L’audition au Parlement britannique de dirigeants de Google a tourné au jeu de massacre jeudi, avec des invectives lancées contre le géant de l’internet américain accusé d’avoir soldé ses arriérés fiscaux pour un montant dérisoire.

« Nous sommes ici au nom des contribuables britanniques. Entendez-vous la colère et la frustration ? », a lancé la députée travailliste Meg Hillier, présidente de la commission des comptes publics à la Chambre des communes, en ouvrant les débats face à Matt Brittin, le président de Google en Europe, et Tom Hutchinson, vice-président de Google Inc. Ces deux haut responsables du géant de la Sillicon Valley se sont retrouvés sur le grill pour expliquer comment l’entreprise a réussi à convaincre le Trésor de ne payer que 130 millions de livres (167 millions d’euros) d’arriérés d’impôts au Royaume-Uni pour la période de 2005 à 2015, une somme jugée dérisoire non seulement par l’opposition travailliste mais aussi par des responsables du parti conservateur au pouvoir, dont le maire de Londres. M. Hillier a sommé M. Brittin de confirmer que Google avait réalisé un chiffre d’affaires de 1,18 milliard de livres et dégagé un profit de 106 millions de livres lors des derniers 18 mois, avant d’exiger de connaître son salaire.

« Je n’ai pas le chiffre mais je vous le donnerai volontiers », a répondu M. Brittin, s’attirant une réponse cinglante de la député: « Vous ne savez pas combien vous gagnez ? (…) Dehors, les contribuables, nos électeurs, sont très en colère, ils vivent dans un monde clairement différent du vôtre si vous n’êtes pas capable de nous dire combien vous êtes payé ! ». A l’issue de quelques minutes de questions posées à toute allure à M. Brittin, souvent interrompu, Mme Hillier a conclu: « Vous abusez de ma patience et de celle du contribuable ! », laissant la parole à d’autres députés.

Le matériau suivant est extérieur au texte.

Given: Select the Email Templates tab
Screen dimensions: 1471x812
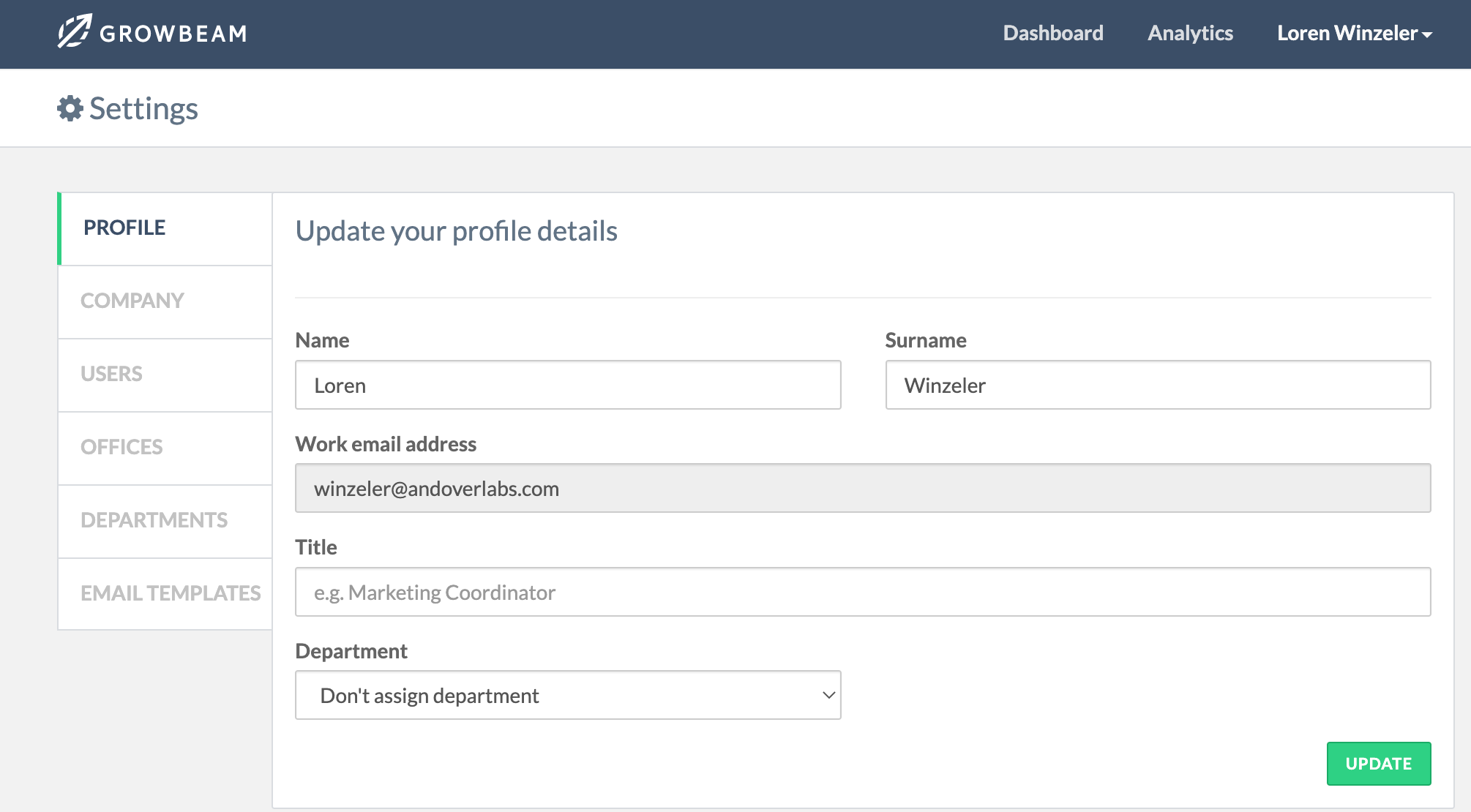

« Je comprends la colère et je comprends les gens quand on leur rapporte que notre taux d’imposition est de 3% », s’est défendu le président de Google Europe, en référence au calcul avancé par le chef de l’opposition travailliste, Jeremy Corbyn. Mais, selon lui, « ce n’est pas le cas, notre taux d’imposition est de 20% », soit le taux normal d’imposition des entreprises au Royaume-Uni. Google fait l’objet de redressements fiscaux dans d’autres pays d’Europe, notamment en France, où il pourrait devoir payer quelque 500 millions d’euros d’après la presse, et en Italie.